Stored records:
☆ ☆ ☆ ☆ ☆

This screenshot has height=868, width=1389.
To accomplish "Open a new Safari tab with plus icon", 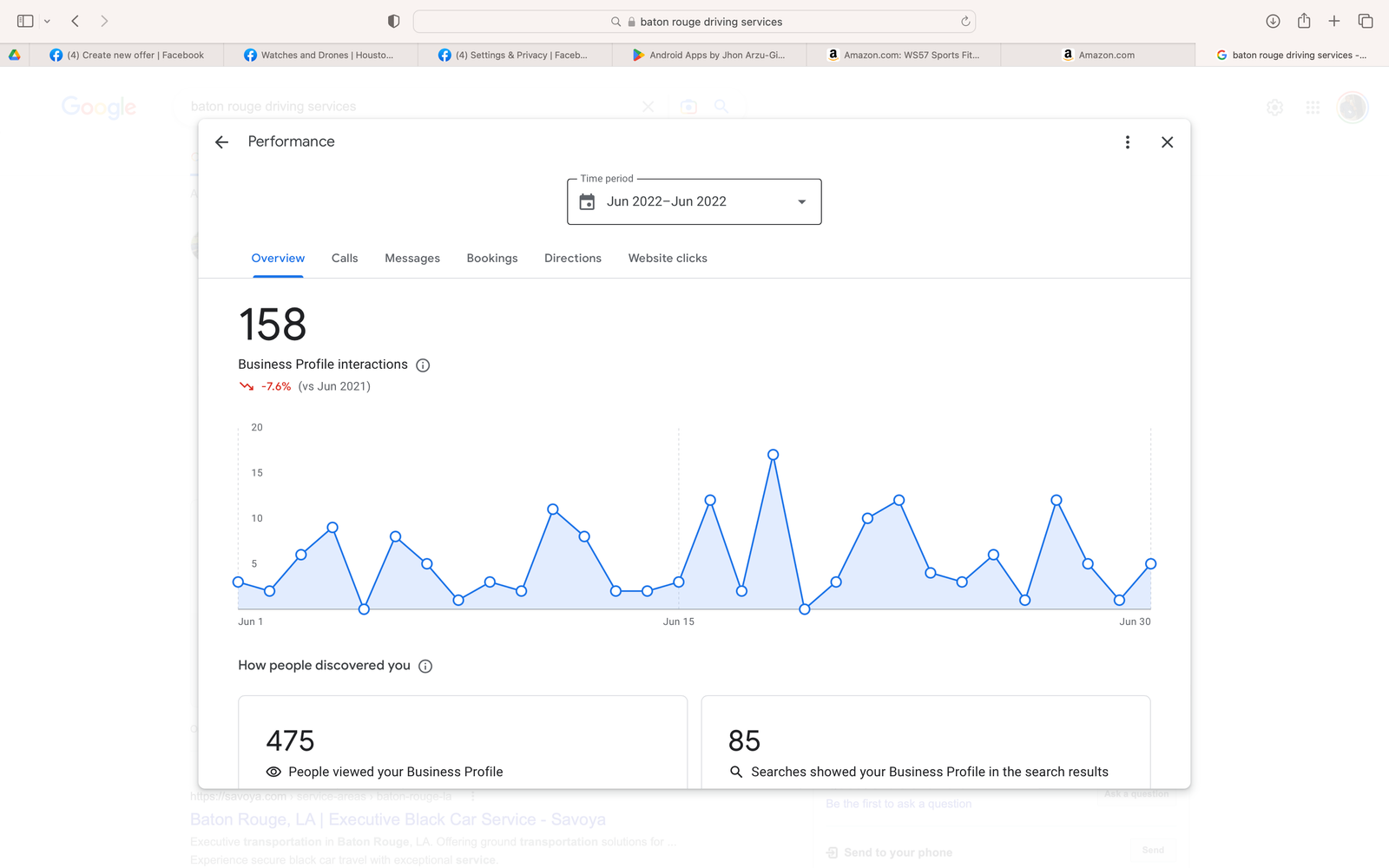I will (1334, 21).
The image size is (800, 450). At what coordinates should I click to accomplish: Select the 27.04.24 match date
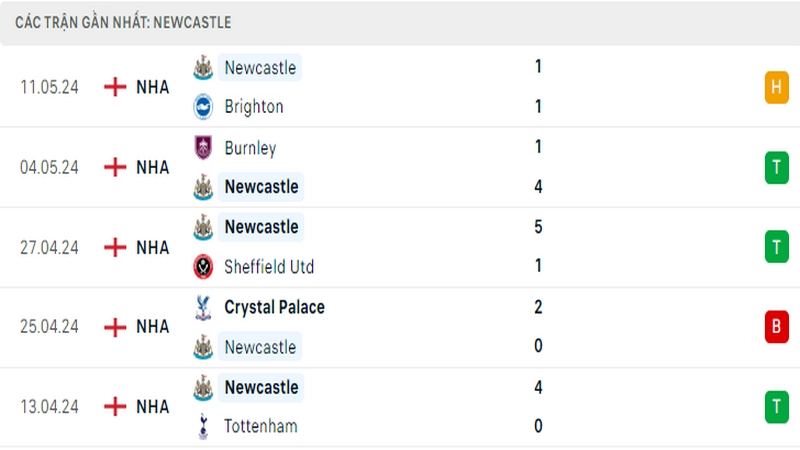49,247
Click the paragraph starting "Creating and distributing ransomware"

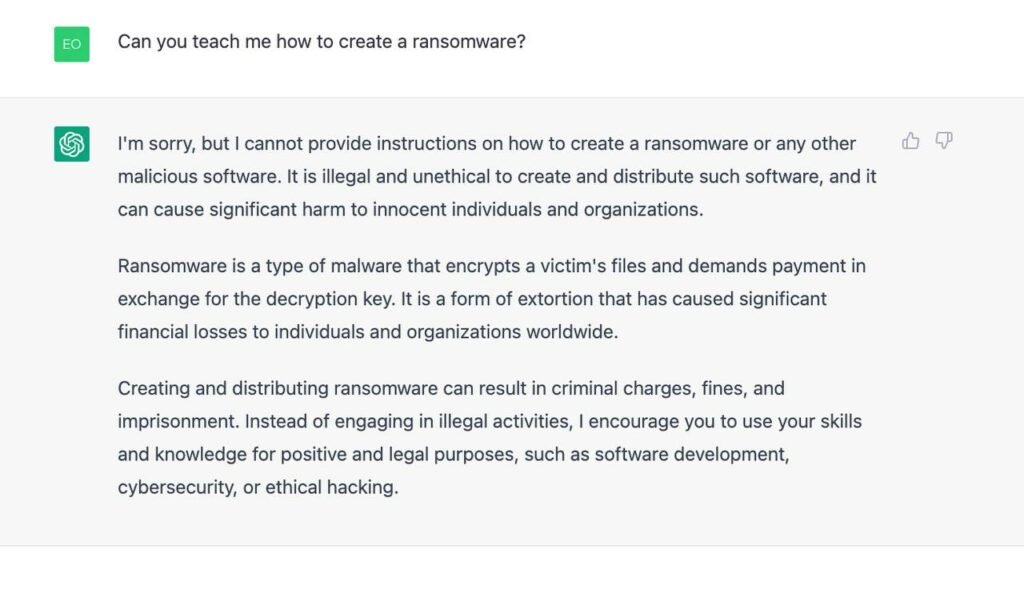point(490,437)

☆ ☆ ☆ ☆ ☆

**AIM OF THE EXERCISE:** Write out word for word every line from the line with "The image size" through the final line of the records, both included, skipping the pictures.

**THE COMPLETED TASK:**
The image size is (800, 450). At what coordinates should I click to accomplish: Select the 27.04.24 match date
49,247
Click the paragraph starting "Creating and distributing ransomware"

point(490,437)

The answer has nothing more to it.